Penegakan Hukum Di Kota Medan "Omon Omon", Walau Sudah Di Sebut Komisi 4 DPRD Medan Melanggar Aturan, Pengusaha Ekspedisi Jalan Pukat II Masih Beroperasi
Photo : Aktifis Kota Medan saat di Komisi 4 DPRD Kota Medan
Kabar Medan - Berdasarkan kiriman Video dari Rafli Aktifis Muhammadiyah di temukan Pengusaha Ekspedisi masih beroperasi dan tampak Kontainer dan Truk Lalu lalang Pasca DPRD Kota Medan menggelar Rapat Dengar Pendapat di Komisi 4 DPRD Kota Medan terkait pengaduan LSM Penjara Indonesia Kota Medan terkait kemacetan dan kerusakan jalan yang disebabkan bongkar muat perusahaan ekspedisi di Jalan Pukat II Kelurahan Bantan Timur, Kecamatan Medan Tembung, Rabu (9/7/2025)
Rahmadsyah Aktifis yang tergabung dalam Mimbar Rakyat Anti Korupsi Sumatera Utara di dampingi Rafli Aktifis Muhammadiyah mengatakan bahwa dirinya berharap penegakan hukum di kota Medan jangan hanya sekedar omon omon.
Baca Juga :
"Penegakan hukum jangan sekedar omon omon, sudah jelas RDP Komisi 4 DPRD Kota Medan yang di hadir Satlantas Polrestabes Medan, Dishub Kota Medan, Camat Medan Tembung, Lurah Bantan Timur dan Satpol PP, Perkim di situ menyatakan bahwa Pengusaha Ekspedisi melanggaran Perda dan Perwal serta melanggar aturan lainnya, namun kok masih ada pembiaran terhadap kegiatan mereka di jalan Pukat II, ada apa penegakan hukum di Kota Medan," ungkapnya, Rabu (9/7/2025)

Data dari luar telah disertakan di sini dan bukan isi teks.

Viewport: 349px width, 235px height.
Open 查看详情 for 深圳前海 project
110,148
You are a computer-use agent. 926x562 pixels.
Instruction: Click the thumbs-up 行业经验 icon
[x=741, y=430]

Sebelumnya, dalam menjalankan fungsi pengawasan di bidang infrastruktur, pembangunan, dan lingkungan hidup, Komisi 4 DPRD Kota Medan menggelar Rapat Dengar Pendapat (RDP) dengan masyarakat dan OPD, Selasa (08/07/2025).

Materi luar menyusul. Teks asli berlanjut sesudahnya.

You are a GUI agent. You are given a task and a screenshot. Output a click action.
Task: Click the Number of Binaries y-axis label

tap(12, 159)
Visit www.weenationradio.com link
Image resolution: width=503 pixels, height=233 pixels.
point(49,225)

RDP ini didasari adanya pengaduan masyarakat terkait bangunan Pacific Palace di Jalan Tapian Nauli Kelurahan Sunggal, Kecamatan Medan Sunggal dan pengaduan LSM Penjara Indonesia Kota Medan terkait kemacetan dan kerusakan jalan yang disebabkan bongkar muat perusahaan ekspedisi di Jalan Pukat II Kelurahan Bantan Timur, Kecamatan Medan Tembung.

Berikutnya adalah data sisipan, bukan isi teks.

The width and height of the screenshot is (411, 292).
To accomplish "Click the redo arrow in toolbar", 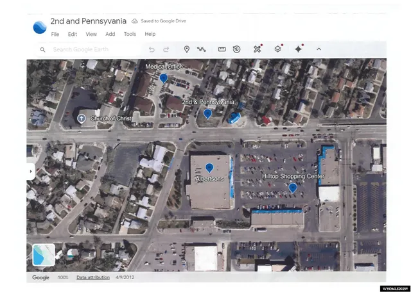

Menyikapi permasalahan ini, Komisi 4 DPRD Kota Medan mengimbau kepada pemilik perusahaan ekspedisi untuk mencari lokasi usaha lain, dikarenakan lokasi tersebut merupakan permukiman padat penduduk, dan sudah terdapat rambu larangan truk melebihi muatan.
"Peruntukan PBG (Persetujuan Bangunan Gedung) bangunan ekspedisi sudah menyalahi, sebab gedung tersebut merupakan Rumah Tempat Tinggal (RTT), bukan peruntukan sebagai gudang," kata Paul saat memimpin RDP.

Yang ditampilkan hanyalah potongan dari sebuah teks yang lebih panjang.